-- Texte fourni --
+++
ANNEXE IV
ENTRETIEN AVEC M. Dominique ESCARON,
Maire de la Commune du Sappey-en-Chartreuse
Date : 27 juin 2014
Lieu : Seyssins
Durée : 46 minutes
Question n° 1 : Quel est
votre point de vue général sur la transformation à partir
du 1er janvier 2015 de La Métro en
métropole ?
Réponse : C'est à la fois
une chance et un risque. Une chance parce que c'est un outil administratif qui
peut permettre à l'agglomération d'être mieux
organisée et d'être plus attractive. Dans nos petits villages de
montagne on n'est pas du tout dans une ambiance de métropole, on n'a
rien à voir avec une métropole. C'est un village de touristes,
d'agriculteurs, de maisons secondaires et ça n'a rien à voir avec
une ville et sa banlieue. On nous a intégré de force dedans mais
on est quand même conscient que dans notre vie quotidienne l'essentiel
des gens qui travaillent descendent dans la métropole, utilisent le
réseau routier, vivent de l'économie et ça a du sens qu'on
soit dans cette affaire sous réserve que notre spécificité
n'en pâtisse pas. La métropole c'est une vraie opportunité
si elle capable de se concentrer sur un certain nombre d'objectifs qui me
paraissent essentiels et assez simples : le 1er c'est le
développement économique, c'est-à-dire faite de la
métropole une plate-forme qui favorise l'intégration
d'entreprises étrangères, le développement d'entreprises
qui possèdent une attractivité sur le numérique, sur la
métallurgie... et qui incite les gens à s'installer et ne les
fasse pas fuir. C'est là le premier objectif et je pense que si on le
rate, on ratera plein de choses. Le 2e objectif lié à
l'un des points faibles actuels de notre zone, c'est les déplacements.
Aujourd'hui Grenoble est carrément bloqué, on ne peut plus s'y
garer, s'y circuler. On inaugure la semaine prochaine une nouvelle ligne de
tram qui ne change rien, et qui peut être nuit à la qualité
globale des déplacements, sans parler qu'elle a bloqué une masse
considérable de financements. Sans être contre le transport public
ou cette ligne de tram, il y a un problème global de
rééquilibrage, c'est-à-dire comment on va d'un point
à un autre, quels sont les flux, comment on arrive à rejoindre
les grosses plates-formes d'emploi, ce sont des problématiques
essentielles pour les opérateur économiques et on perd des
opportunités d'emploi et de développement économiques,
parce que Grenoble n'est plus accessible. Le 3e
élément clé de cette métropole, c'est les services.
+++
-- Lignes de données --
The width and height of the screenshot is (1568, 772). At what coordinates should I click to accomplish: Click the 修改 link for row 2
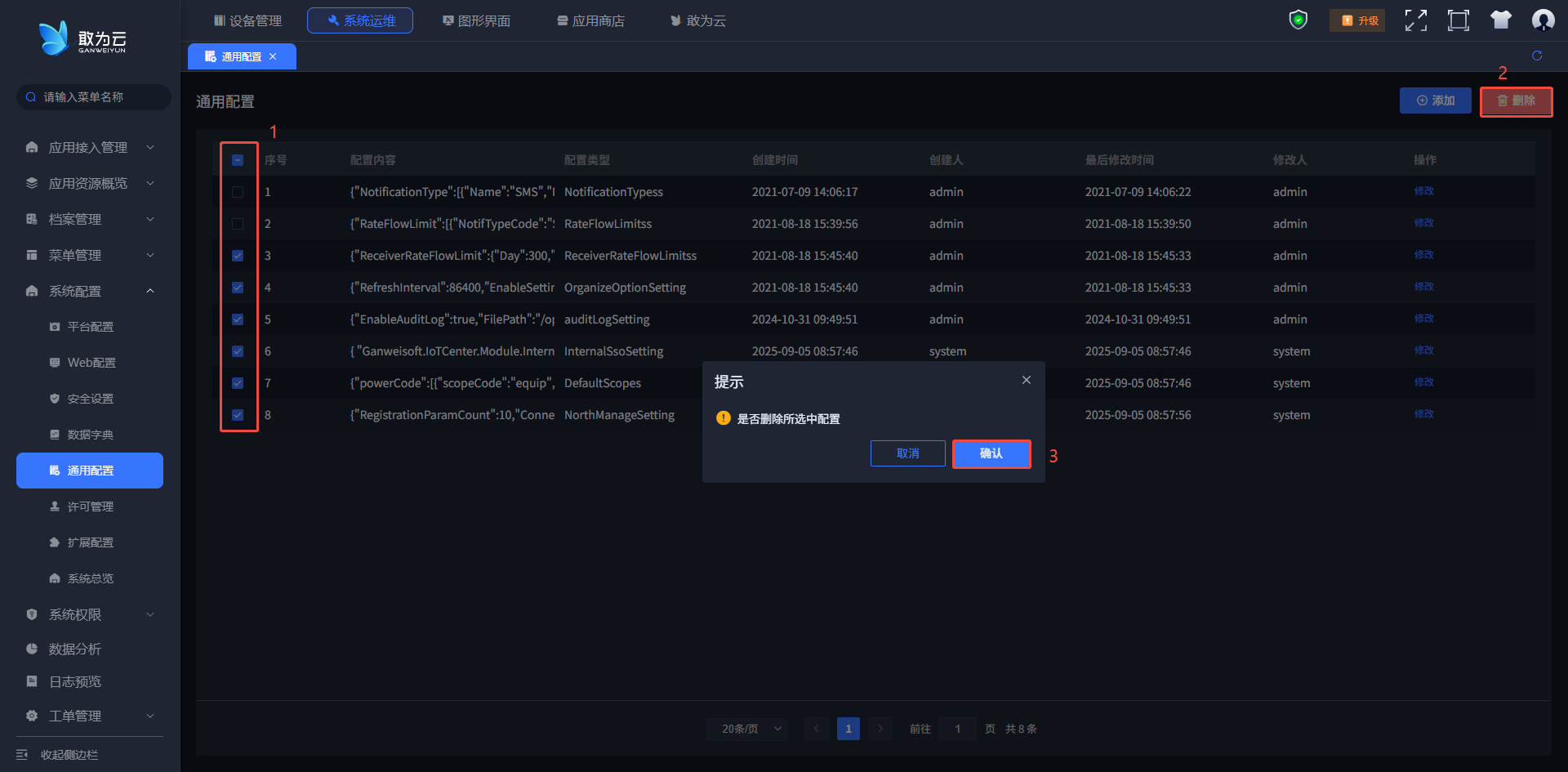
+++
-- Tâche --
Résumez sous forme de liste, s'il vous plaît, le paragraphe de l'entretien qui commence par « C'est à la fois une chance et un risque », en gardant ses faits principaux.

-- Résultat --
- La transformation de La Métro en métropole est à la fois une chance et un risque. Cet outil administratif peut mieux organiser l'agglomération et la rendre plus attractive.
- Les petits villages de montagne, faits de touristes, d'agriculteurs et de maisons secondaires, n'ont rien d'une métropole et y ont été intégrés de force.
- Cette intégration a tout de même du sens, car l'essentiel des gens qui travaillent descendent dans la métropole et utilisent son réseau routier. Il faut toutefois que la spécificité du village n'en pâtisse pas.
- Premier objectif : le développement économique. Il s'agit de faire de la métropole une plate-forme qui favorise l'intégration d'entreprises étrangères et le développement d'entreprises attractives dans le numérique ou la métallurgie, et qui incite les gens à s'installer.
- Deuxième objectif : les déplacements. Grenoble est bloqué. La nouvelle ligne de tram ne change rien et a mobilisé beaucoup de financements. Il faut rééquilibrer les flux et l'accès aux grandes plates-formes d'emploi, sans quoi on perd des opportunités d'emploi et de développement économique.
- Troisième élément clé : les services.